Records supplied:
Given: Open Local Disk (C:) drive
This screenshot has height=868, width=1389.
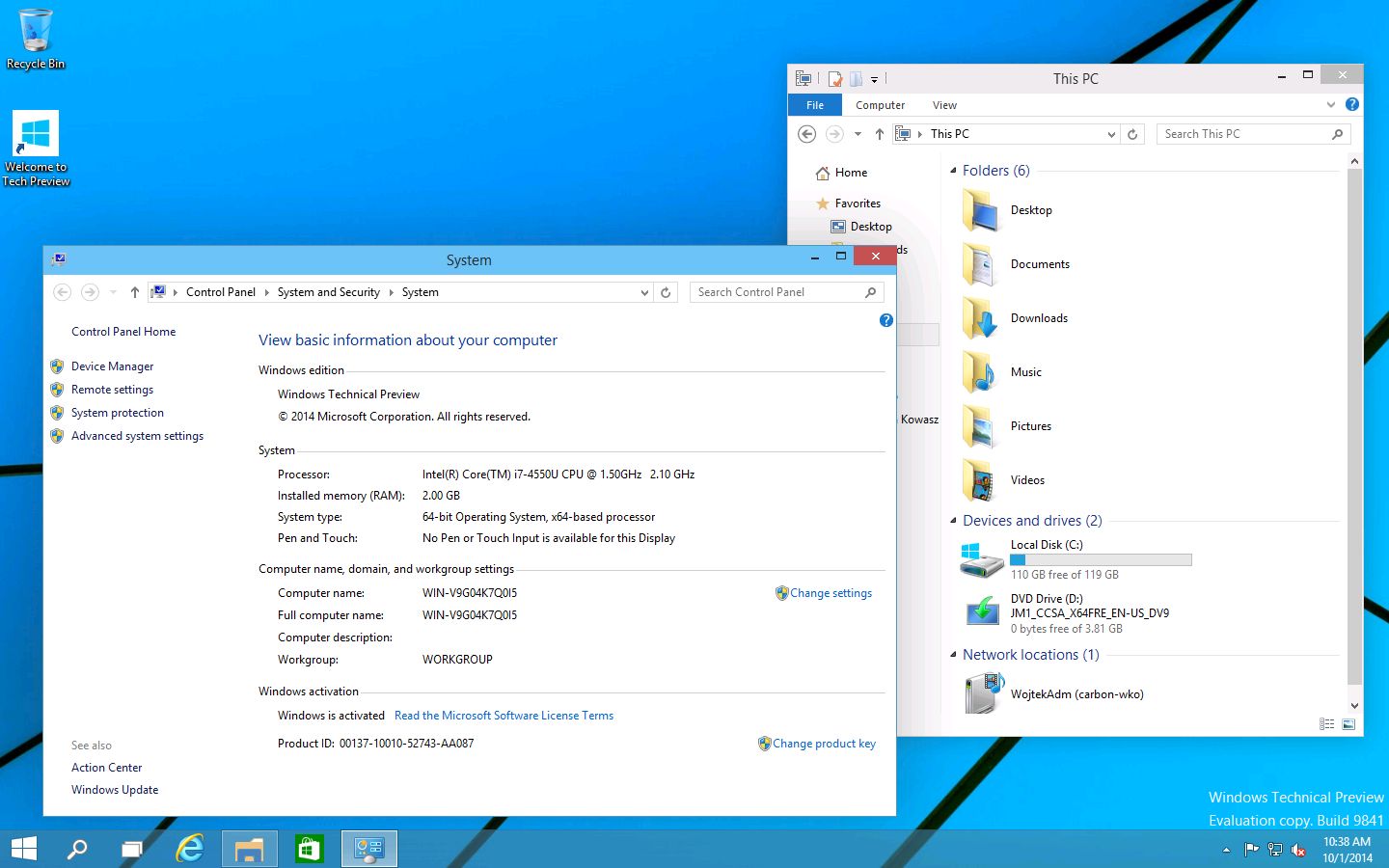Looking at the screenshot, I should (1047, 545).
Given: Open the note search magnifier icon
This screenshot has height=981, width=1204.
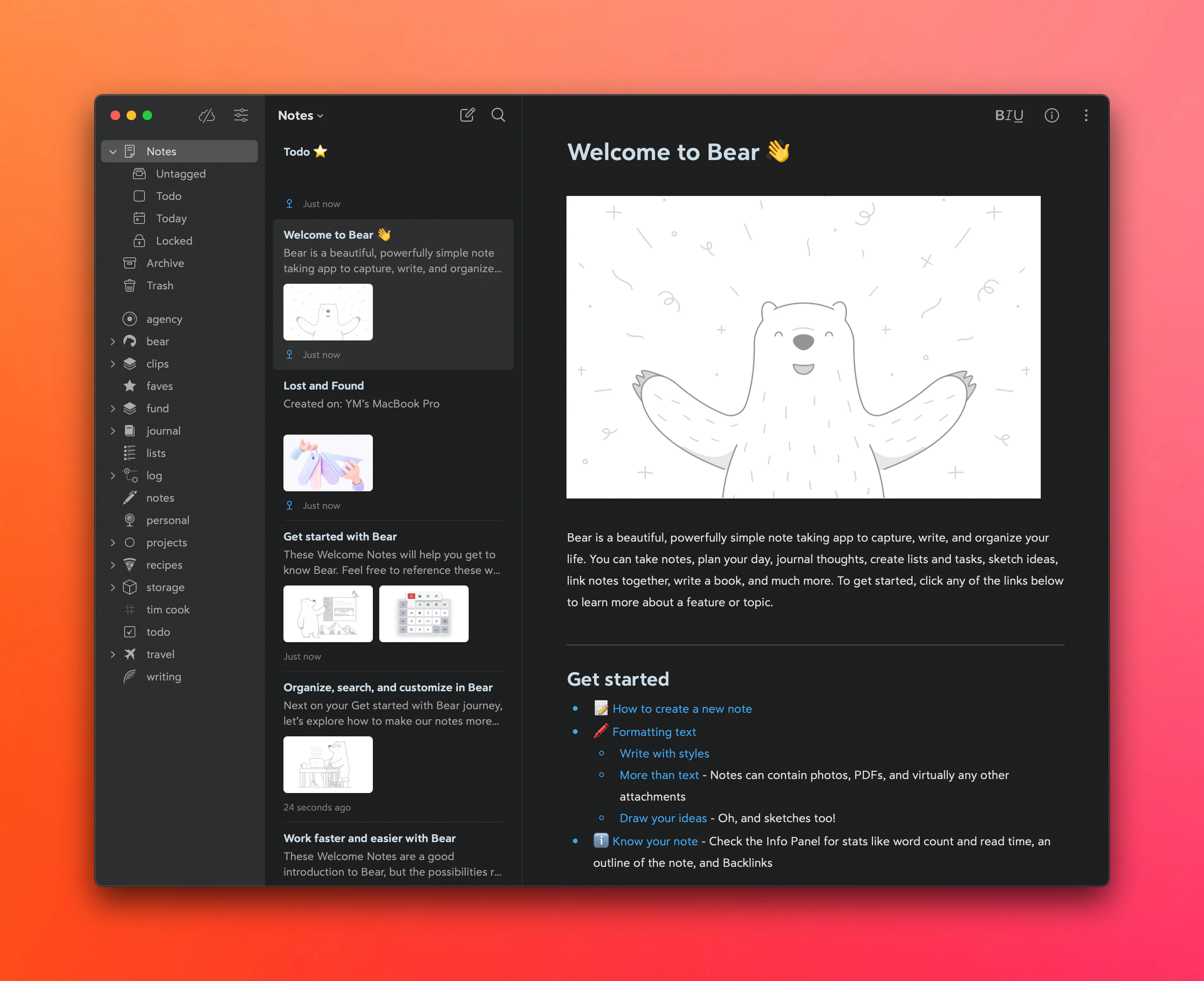Looking at the screenshot, I should pos(498,115).
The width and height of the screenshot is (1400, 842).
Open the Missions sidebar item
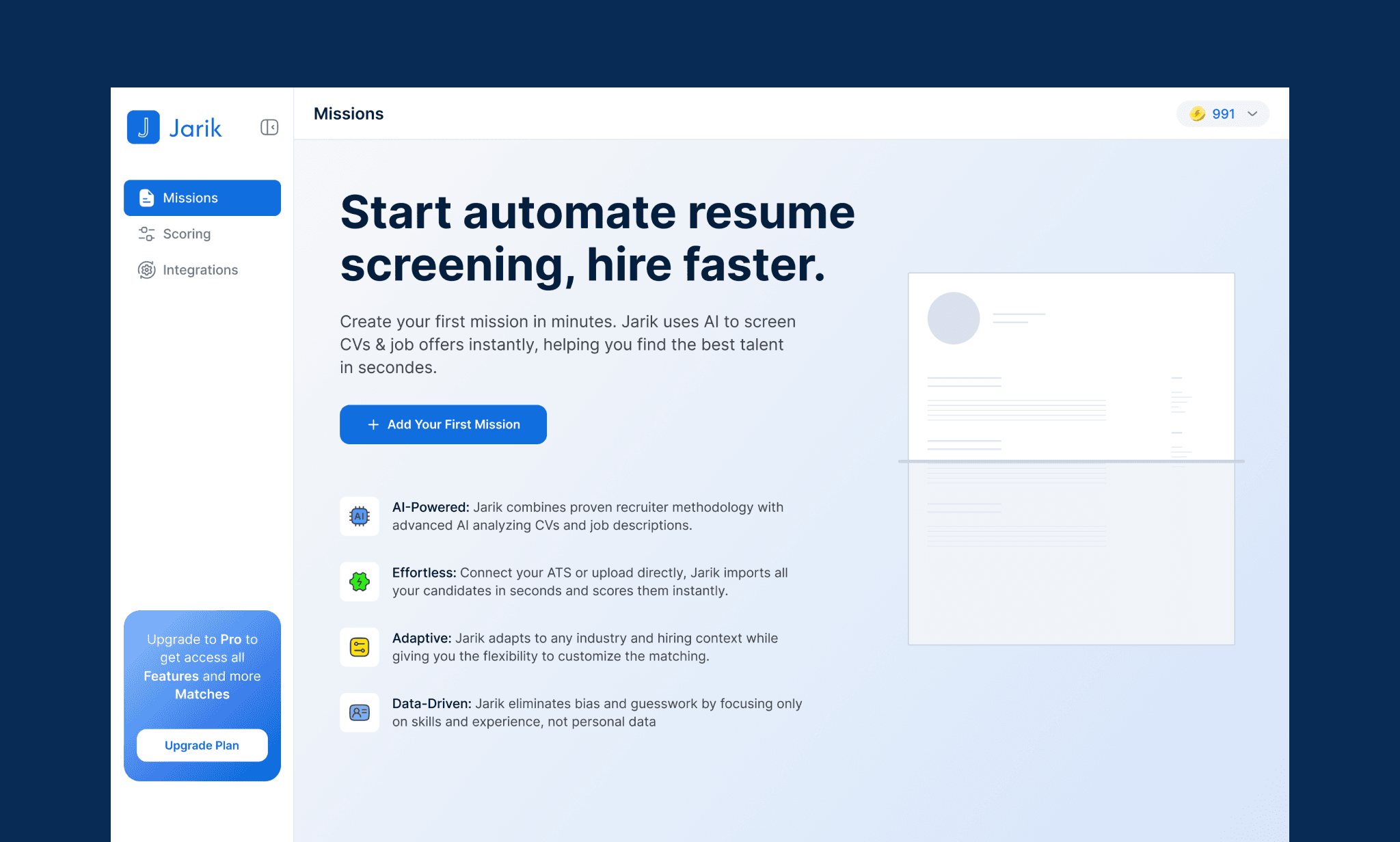202,198
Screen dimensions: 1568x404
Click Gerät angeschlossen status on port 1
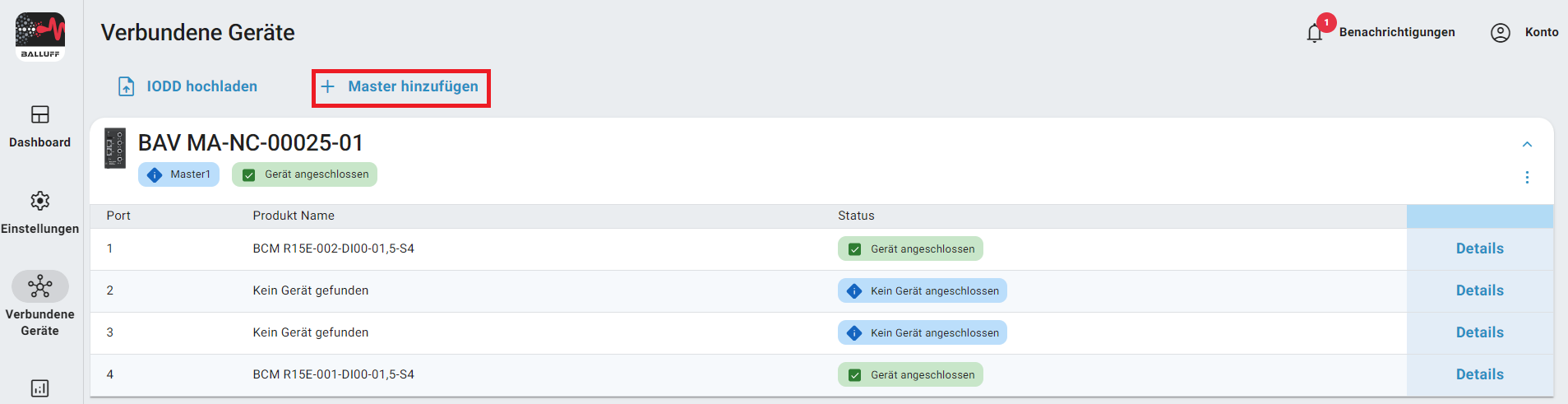[910, 249]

Work to complete:
Please put every line of the entries above into a JSON list of strings, one string per line, skipping blank lines and leaving out the pictures.

Output of the exercise:
[
  "Given: Open Local Disk (C:) drive",
  "This screenshot has height=868, width=1389.",
  "Looking at the screenshot, I should (1047, 545).",
  "Given: Open the note search magnifier icon",
  "This screenshot has height=981, width=1204.",
  "Looking at the screenshot, I should pos(498,115).",
  "The width and height of the screenshot is (1400, 842).",
  "Open the Missions sidebar item",
  "202,198",
  "Screen dimensions: 1568x404",
  "Click Gerät angeschlossen status on port 1",
  "[910, 249]"
]